Climate change and landscape planning: key principles to enhance the adaptive capacity of the landscape

Authors and Affiliations: 

Claire C. Vos, Alterra, Wageningen University and Research Centre, Wageningen, The Netherlands

Carla J. Grashof-Bokdam, Alterra, Wageningen University and Research Centre, Wageningen, The Netherlands

Abstract: 

Adapting landscapes to reduce impacts from climate change has received increasing scientific attention since the Intergovernmental Panel on Climate Change (IPCC) put adaptation on its agenda. However, whether such adaptation measures are actually implemented has received little attention in science, so far. To help bridge this gap between science and application we consider climate change adaptation in the context of the adaptive capacity of social-ecological systems. Remarkably, most scientific literature on social-ecological systems considers adaptive capacity as a characteristic of the human community only. Hence it is overlooked that adaptive capacity is also a characteristic of the physical system. In this paper we explore how knowledge of the adaptive capacity of the physical landscape could be incorporated in landscape planning.

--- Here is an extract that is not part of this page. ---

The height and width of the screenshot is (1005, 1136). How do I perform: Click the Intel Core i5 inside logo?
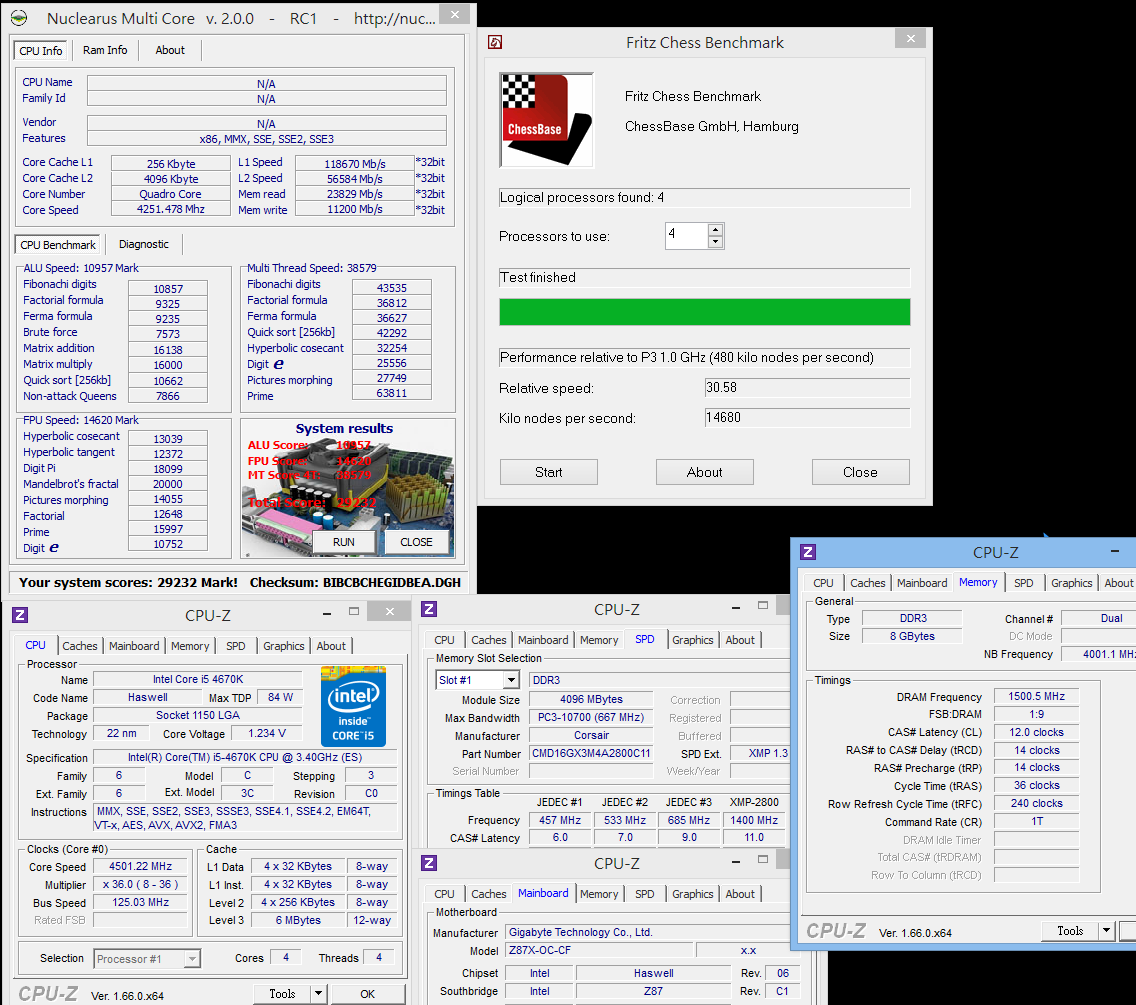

We studied , landscape ecological, resilience and climate adaptation literature to identify spatially explicit principles to enhance the adaptive capacity of the physical landscape.

Because landscape patterns and landscape functioning are interrelated spatial principles based on landscape patterns that can be linked to adaptive capacity would be especially appropriate to use in governing landscape adaptation to climate change.

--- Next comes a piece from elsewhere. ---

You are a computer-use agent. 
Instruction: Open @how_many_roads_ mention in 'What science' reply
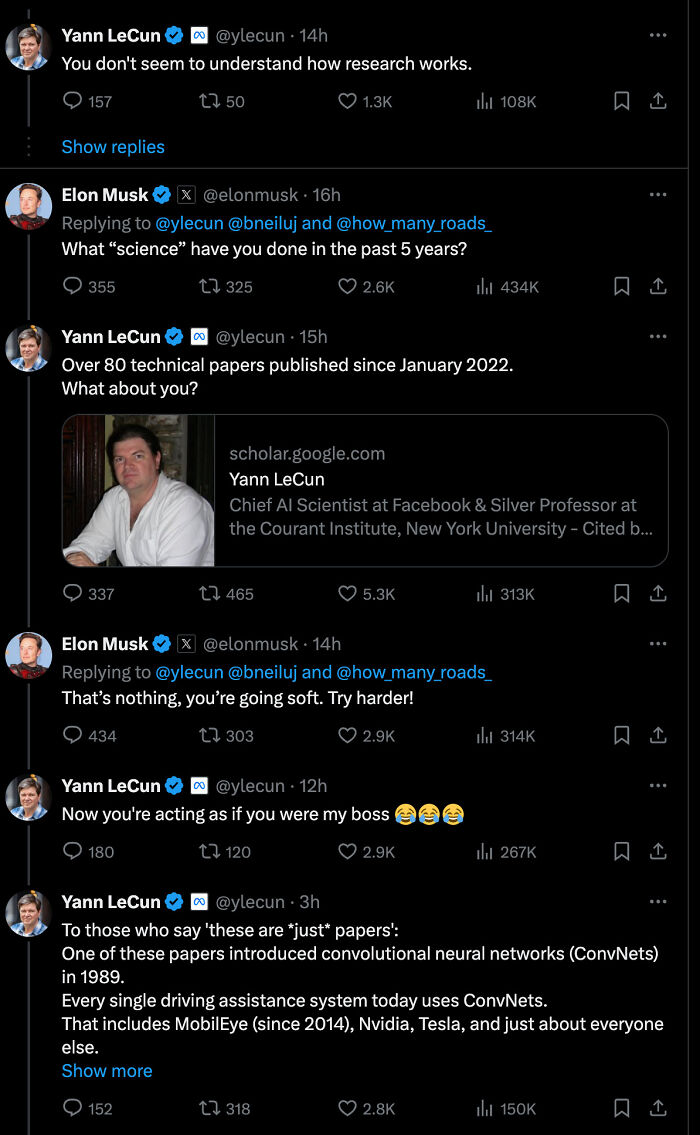413,223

We generated three spatially explicit principles for the adaptive capacity of landscapes that can be applied in the practice of local planning: size, heterogeneity and connectivity. We expect that these adaptive capacity principles could stimulate the design of ecologically sustainable solutions, as the principles are concerned with the long term viability of systems and necessarily incorporate broader scales.

An analysis of adaptation measures showed that measures  that can be categorized under the three adaptive capacity principles also showed potential for synergy between sectors. Therefore we hypothesize that using the adaptive capacity principles in multiple stakeholder planning will help to find integrated regional adaptation solutions.